(Text and item location entries)
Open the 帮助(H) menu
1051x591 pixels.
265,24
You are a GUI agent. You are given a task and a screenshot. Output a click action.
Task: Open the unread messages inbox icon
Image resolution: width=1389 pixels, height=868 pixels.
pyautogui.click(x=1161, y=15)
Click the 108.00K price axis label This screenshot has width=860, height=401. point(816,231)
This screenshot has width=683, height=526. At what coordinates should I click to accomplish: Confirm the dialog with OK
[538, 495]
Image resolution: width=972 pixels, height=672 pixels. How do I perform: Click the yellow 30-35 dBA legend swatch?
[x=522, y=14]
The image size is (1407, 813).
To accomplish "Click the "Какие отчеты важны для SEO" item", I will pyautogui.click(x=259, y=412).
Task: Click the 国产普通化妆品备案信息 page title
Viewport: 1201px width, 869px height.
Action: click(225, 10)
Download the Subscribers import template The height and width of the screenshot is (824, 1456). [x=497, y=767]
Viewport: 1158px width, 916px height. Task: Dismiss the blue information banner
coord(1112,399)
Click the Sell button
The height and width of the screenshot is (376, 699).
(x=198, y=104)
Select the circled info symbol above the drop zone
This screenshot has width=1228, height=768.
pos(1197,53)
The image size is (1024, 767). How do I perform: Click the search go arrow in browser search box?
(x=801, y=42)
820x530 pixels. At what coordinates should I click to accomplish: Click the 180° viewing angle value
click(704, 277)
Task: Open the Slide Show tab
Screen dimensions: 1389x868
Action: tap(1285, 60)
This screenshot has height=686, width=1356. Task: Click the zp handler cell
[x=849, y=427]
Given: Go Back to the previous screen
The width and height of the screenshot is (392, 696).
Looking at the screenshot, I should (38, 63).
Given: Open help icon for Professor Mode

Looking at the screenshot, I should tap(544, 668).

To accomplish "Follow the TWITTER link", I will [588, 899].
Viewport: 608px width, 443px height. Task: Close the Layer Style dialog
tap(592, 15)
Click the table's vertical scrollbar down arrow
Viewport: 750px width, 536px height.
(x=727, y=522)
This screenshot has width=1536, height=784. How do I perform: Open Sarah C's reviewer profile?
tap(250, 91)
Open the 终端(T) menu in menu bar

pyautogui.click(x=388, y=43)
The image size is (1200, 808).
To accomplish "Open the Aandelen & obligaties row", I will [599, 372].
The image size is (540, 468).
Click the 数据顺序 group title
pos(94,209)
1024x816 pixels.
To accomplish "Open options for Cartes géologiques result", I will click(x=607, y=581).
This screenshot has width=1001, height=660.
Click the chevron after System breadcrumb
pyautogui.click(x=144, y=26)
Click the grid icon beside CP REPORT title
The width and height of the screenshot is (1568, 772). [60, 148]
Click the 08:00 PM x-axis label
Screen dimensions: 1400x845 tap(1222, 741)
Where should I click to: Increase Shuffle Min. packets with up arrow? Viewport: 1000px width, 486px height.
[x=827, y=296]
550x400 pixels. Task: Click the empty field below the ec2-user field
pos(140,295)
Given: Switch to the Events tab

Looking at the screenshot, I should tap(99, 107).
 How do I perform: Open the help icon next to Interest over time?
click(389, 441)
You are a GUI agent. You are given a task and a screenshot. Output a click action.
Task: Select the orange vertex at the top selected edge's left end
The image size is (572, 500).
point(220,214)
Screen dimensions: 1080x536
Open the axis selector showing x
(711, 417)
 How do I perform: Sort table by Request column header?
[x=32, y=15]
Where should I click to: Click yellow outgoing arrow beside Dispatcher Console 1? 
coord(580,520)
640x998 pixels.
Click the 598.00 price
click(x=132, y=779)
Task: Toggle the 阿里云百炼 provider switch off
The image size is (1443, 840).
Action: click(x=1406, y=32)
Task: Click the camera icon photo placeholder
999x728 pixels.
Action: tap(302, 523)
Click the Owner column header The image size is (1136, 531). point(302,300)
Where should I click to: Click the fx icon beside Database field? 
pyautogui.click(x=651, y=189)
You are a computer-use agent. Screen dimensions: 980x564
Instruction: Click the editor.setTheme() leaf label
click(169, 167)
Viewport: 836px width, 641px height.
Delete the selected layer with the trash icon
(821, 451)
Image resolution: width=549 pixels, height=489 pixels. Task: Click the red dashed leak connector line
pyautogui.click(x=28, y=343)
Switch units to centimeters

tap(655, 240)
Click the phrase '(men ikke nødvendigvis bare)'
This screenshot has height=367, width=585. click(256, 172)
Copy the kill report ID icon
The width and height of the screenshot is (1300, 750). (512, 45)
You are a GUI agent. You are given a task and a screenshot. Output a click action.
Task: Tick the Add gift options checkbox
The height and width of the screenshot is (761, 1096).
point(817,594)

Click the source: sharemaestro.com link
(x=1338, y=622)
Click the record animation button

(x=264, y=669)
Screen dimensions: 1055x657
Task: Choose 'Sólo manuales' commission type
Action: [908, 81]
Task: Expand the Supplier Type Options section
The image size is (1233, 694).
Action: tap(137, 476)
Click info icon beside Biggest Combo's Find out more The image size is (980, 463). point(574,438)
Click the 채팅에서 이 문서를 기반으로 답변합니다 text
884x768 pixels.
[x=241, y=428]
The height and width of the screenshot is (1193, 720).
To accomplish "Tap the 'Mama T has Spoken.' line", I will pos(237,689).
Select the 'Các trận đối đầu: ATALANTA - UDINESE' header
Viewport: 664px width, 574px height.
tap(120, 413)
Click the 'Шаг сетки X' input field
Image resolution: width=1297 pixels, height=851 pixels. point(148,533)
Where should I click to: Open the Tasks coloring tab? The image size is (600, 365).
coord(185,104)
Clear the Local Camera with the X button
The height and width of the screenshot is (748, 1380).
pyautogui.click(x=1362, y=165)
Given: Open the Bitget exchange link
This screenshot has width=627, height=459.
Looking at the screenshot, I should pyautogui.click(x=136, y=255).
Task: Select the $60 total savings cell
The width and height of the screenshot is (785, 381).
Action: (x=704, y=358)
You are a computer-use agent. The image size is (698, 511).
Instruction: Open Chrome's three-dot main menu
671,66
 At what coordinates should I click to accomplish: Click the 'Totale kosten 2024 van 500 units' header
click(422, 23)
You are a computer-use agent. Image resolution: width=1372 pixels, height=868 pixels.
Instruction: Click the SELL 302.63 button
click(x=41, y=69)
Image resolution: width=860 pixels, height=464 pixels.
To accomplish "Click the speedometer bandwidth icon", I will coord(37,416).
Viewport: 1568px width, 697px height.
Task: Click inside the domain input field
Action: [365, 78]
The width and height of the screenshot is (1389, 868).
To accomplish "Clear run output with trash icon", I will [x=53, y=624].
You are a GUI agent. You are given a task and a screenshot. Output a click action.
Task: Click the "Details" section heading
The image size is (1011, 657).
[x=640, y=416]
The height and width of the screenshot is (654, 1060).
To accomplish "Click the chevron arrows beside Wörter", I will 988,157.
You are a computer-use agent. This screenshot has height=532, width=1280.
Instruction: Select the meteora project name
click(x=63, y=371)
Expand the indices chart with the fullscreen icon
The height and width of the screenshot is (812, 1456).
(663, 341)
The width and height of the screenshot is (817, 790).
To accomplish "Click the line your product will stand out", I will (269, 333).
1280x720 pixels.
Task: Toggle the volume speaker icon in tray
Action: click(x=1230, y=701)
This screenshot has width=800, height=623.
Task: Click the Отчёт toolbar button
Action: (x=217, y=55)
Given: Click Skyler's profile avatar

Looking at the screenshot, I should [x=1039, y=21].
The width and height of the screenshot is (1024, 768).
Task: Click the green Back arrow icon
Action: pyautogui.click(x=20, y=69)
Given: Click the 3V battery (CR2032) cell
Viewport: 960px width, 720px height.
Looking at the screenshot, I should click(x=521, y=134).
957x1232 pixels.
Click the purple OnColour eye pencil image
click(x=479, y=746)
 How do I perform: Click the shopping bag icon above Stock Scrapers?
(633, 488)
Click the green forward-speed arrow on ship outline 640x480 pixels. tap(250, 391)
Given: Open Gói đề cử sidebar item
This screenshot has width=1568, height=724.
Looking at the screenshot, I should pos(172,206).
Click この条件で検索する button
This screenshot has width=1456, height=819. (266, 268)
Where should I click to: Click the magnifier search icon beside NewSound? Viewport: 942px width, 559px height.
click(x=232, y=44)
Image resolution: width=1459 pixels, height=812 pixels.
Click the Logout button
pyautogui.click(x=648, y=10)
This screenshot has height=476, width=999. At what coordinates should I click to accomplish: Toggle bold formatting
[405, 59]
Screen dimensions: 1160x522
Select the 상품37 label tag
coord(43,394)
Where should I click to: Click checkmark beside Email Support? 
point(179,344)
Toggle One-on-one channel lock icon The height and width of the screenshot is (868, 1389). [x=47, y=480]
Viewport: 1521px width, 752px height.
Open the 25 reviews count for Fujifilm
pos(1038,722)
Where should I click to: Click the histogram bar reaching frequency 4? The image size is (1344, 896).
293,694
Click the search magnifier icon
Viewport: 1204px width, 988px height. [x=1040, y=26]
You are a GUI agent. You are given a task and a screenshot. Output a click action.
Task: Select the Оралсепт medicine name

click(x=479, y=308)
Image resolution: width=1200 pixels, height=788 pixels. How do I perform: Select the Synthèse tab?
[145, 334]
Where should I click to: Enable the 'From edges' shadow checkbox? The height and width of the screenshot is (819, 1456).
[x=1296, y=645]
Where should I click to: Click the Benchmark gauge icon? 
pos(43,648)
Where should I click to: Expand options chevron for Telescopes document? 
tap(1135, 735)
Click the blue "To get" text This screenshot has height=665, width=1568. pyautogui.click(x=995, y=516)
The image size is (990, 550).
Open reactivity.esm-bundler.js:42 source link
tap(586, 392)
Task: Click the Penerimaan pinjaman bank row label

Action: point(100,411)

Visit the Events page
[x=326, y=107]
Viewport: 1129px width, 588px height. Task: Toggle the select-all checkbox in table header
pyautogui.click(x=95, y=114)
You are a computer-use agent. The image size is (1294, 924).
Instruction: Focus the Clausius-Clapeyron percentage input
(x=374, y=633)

### The task
Lay out the rows from the line with "You are a computer-use agent. Screen" to the line with "[x=241, y=428]" as a Markdown table with columns Number and Row line, one numbered table row per line, blank lines left out.

### Exercise answer
| Number | Row line |
|---|---|
| 1 | You are a computer-use agent. Screen dimensions: 980x564 |
| 2 | Instruction: Click the editor.setTheme() leaf label |
| 3 | click(169, 167) |
| 4 | Viewport: 836px width, 641px height. |
| 5 | Delete the selected layer with the trash icon |
| 6 | (821, 451) |
| 7 | Image resolution: width=549 pixels, height=489 pixels. Task: Click the red dashed leak connector line |
| 8 | pyautogui.click(x=28, y=343) |
| 9 | Switch units to centimeters |
| 10 | tap(655, 240) |
| 11 | Click the phrase '(men ikke nødvendigvis bare)' |
| 12 | This screenshot has height=367, width=585. click(256, 172) |
| 13 | Copy the kill report ID icon |
| 14 | The width and height of the screenshot is (1300, 750). (512, 45) |
| 15 | You are a GUI agent. You are given a task and a screenshot. Output a click action. |
| 16 | Task: Tick the Add gift options checkbox |
| 17 | The height and width of the screenshot is (761, 1096). |
| 18 | point(817,594) |
| 19 | Click the source: sharemaestro.com link |
| 20 | (x=1338, y=622) |
| 21 | Click the record animation button |
| 22 | (x=264, y=669) |
| 23 | Screen dimensions: 1055x657 |
| 24 | Task: Choose 'Sólo manuales' commission type |
| 25 | Action: [908, 81] |
| 26 | Task: Expand the Supplier Type Options section |
| 27 | The image size is (1233, 694). |
| 28 | Action: tap(137, 476) |
| 29 | Click info icon beside Biggest Combo's Find out more The image size is (980, 463). point(574,438) |
| 30 | Click the 채팅에서 이 문서를 기반으로 답변합니다 text |
| 31 | 884x768 pixels. |
| 32 | [x=241, y=428] |